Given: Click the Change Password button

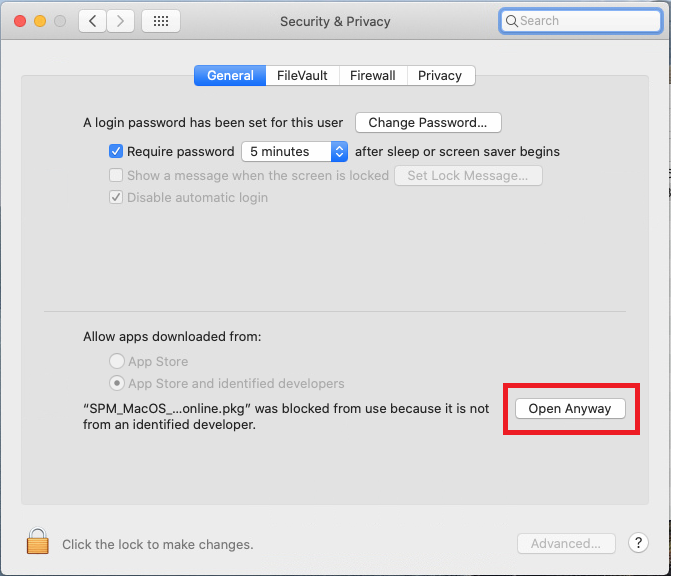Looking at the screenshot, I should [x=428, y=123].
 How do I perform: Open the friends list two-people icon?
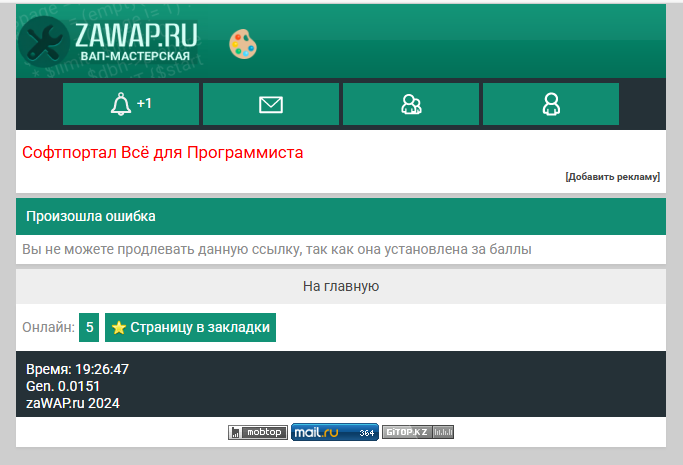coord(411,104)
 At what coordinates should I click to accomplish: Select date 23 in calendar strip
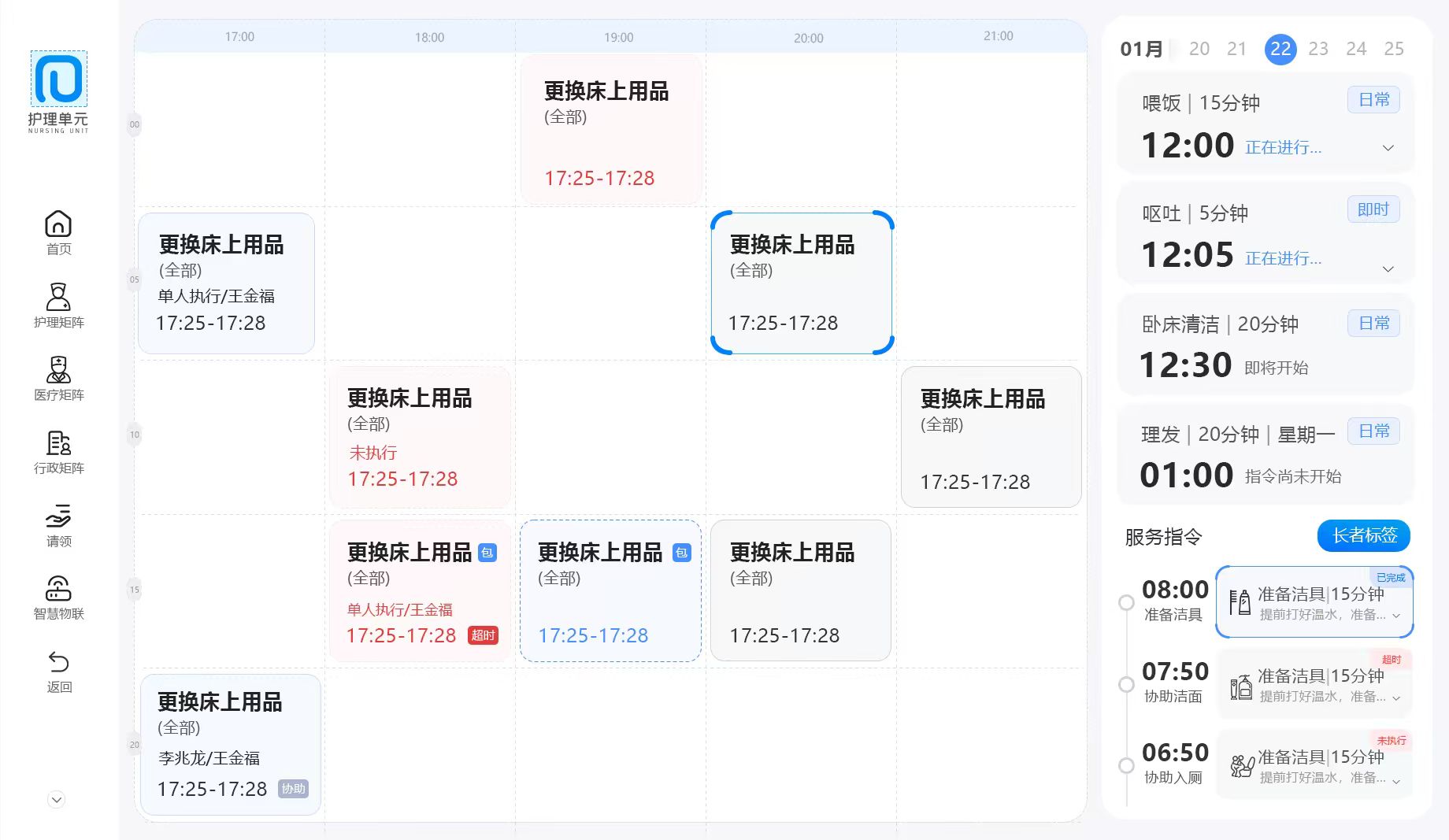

* [What the task asks]: From start to finish, output the listing exactly, but omit its pictures.

* [Result of the exercise]:
Given: Click the Change Password button

Looking at the screenshot, I should [x=428, y=123].
 How do I perform: Open the friends list two-people icon?
coord(411,104)
 At what coordinates should I click to accomplish: Select date 23 in calendar strip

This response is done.